____ AVAILABLE DATA
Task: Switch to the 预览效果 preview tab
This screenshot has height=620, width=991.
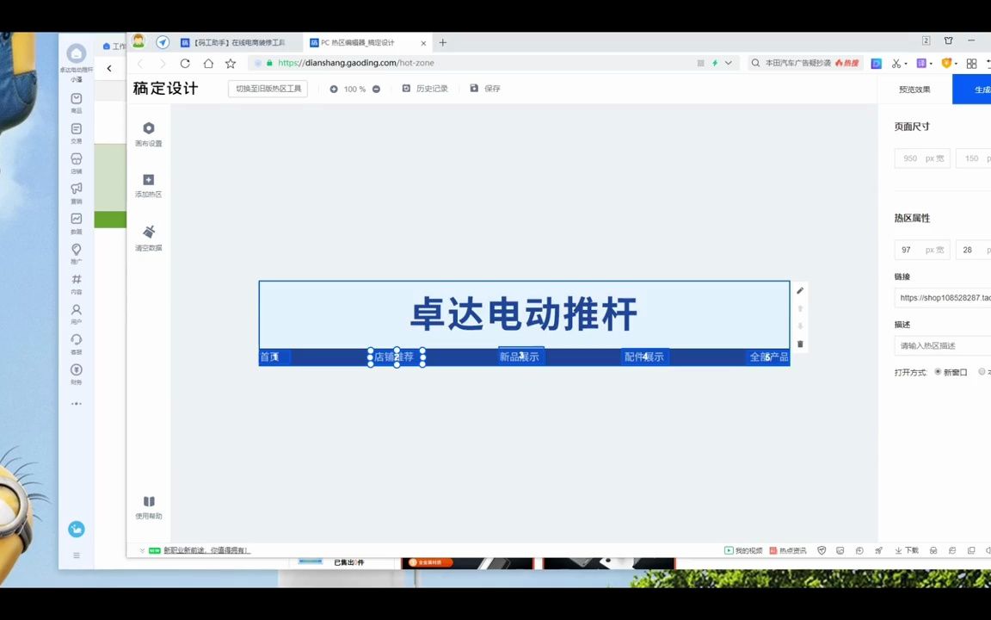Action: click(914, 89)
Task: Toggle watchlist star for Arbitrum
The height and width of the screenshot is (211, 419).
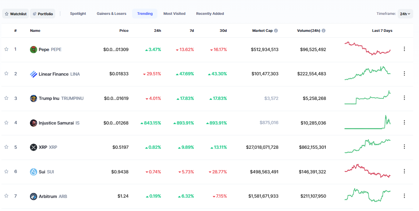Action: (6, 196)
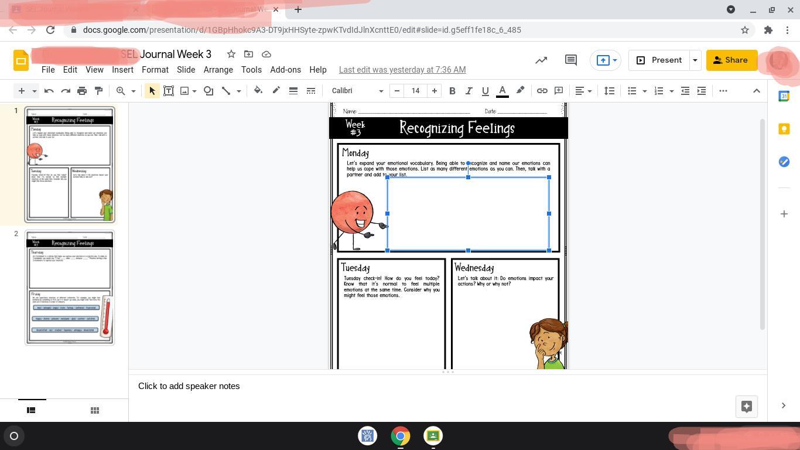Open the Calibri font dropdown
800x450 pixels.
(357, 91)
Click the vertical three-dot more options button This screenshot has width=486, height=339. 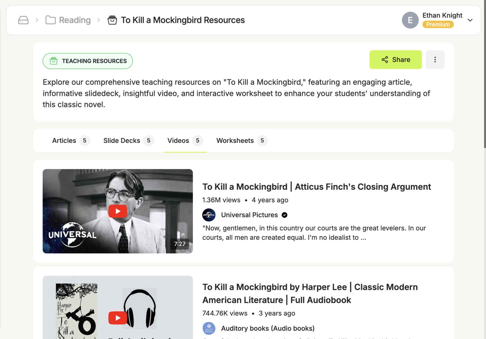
________
____ AVAILABLE DATA
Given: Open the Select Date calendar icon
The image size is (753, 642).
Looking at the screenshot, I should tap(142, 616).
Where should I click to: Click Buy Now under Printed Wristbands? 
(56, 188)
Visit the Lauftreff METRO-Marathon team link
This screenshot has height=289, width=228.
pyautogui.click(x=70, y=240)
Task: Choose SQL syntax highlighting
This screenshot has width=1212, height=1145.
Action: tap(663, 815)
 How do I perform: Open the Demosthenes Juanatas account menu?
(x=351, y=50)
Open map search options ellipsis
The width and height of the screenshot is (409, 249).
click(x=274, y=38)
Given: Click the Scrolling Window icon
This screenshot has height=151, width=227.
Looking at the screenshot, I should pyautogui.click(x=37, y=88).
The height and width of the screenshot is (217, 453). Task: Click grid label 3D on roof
________
WORK INSTRUCTIONS
Transcribe only the lines above that start at the line containing "Task: Toggle watchlist star for Arbitrum" and end at the line containing "Click the vertical". Omit pictures.

WRITTEN REPLY
Task: Toggle watchlist star for Arbitrum
The height and width of the screenshot is (211, 419).
Action: (6, 196)
Open the Calibri font dropdown
800x450 pixels.
(357, 91)
Click the vertical three-dot more options button This screenshot has width=486, height=339. 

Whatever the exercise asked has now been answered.